Nathaniel Jameco Brown, 45, of Spokane, Washington, pleaded guilty in February to possession with intent to distribute controlled substances and to felon in possession of a firearm.
Chief U.S. District Judge Brian M. Morris presided.
The government alleged in court documents that in the fall of 2021, law enforcement in Great Falls learned that Brown was distributing drugs from Great Falls area hotels. In December 2021, law enforcement stopped Brown, who was traveling in a vehicle from Spokane to Great Falls, near Vaughn and found him in possession of 20 fentanyl pills, more than an ounce of meth and a loaded pistol and multiple magazines. Brown described making numerous prior trips to Great Falls and the Rocky Boy’s Indian Reservation to sell fentanyl pills and significant quantities of meth. Brown estimated bringing a total of 12 ounces of meth and 500 pills to Montana. Brown was prohibited from possessing firearms because of prior felony convictions, including a previous federal conviction for being a felon in possession of a firearm.
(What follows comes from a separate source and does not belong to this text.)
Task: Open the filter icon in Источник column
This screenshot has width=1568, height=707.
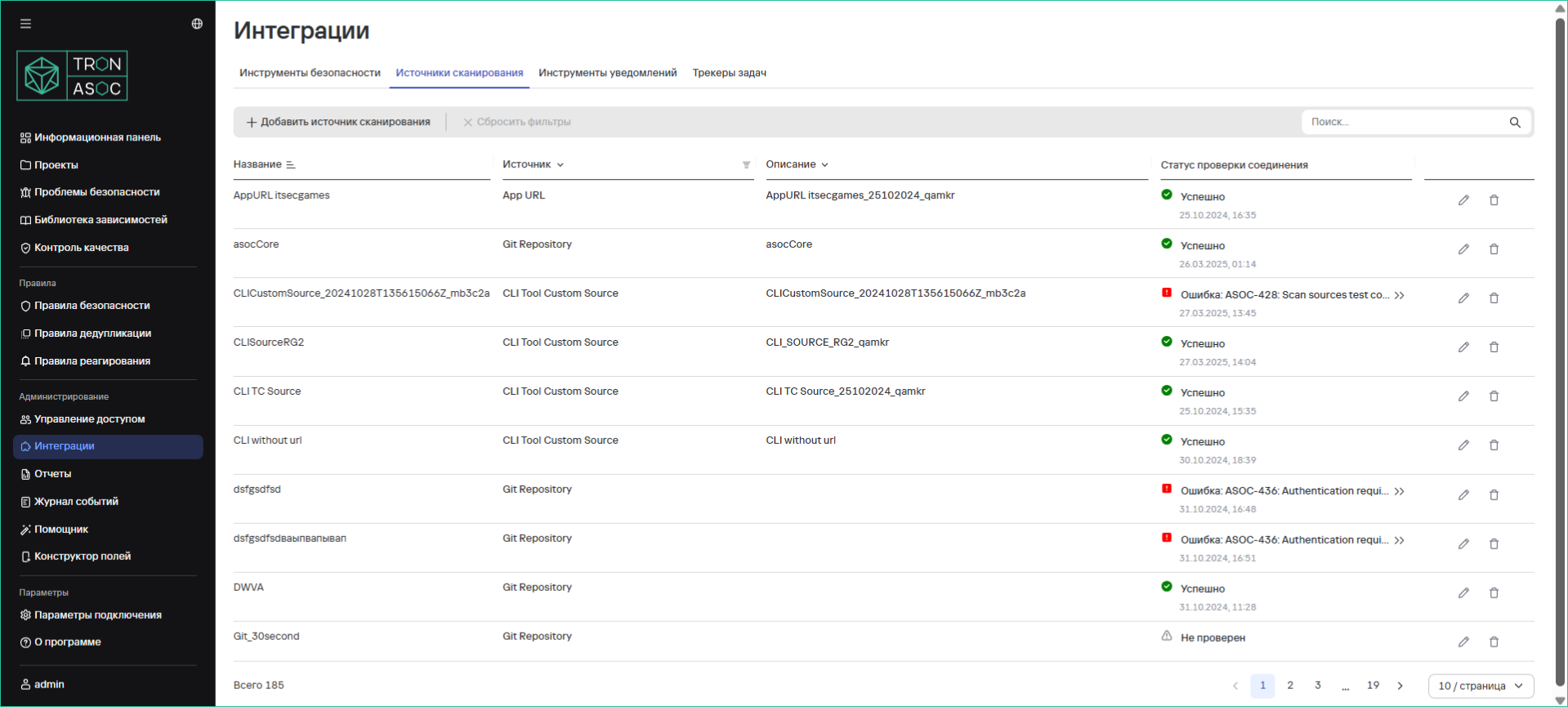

Assistant U.S. Attorney Ethan R. Plaut prosecuted the case, which was investigated by the FBI, Great Falls Police Department, Cascade County Sheriff’s Office, Russell Country Drug Task Force, Montana Highway Patrol and Bureau of Alcohol, Tobacco, Firearms and Explosives.
This case is part of Project Safe Neighborhoods (PSN), a program bringing together all levels of law enforcement and the communities they serve to reduce violent crime and gun violence, and to make our neighborhoods safer for everyone. On May 26, 2021, the Department launched a violent crime reduction strategy strengthening PSN based on these core principles: fostering trust and legitimacy in our communities, supporting community-based organizations that help prevent violence from occurring in the first place, setting focused and strategic enforcement priorities, and measuring the results.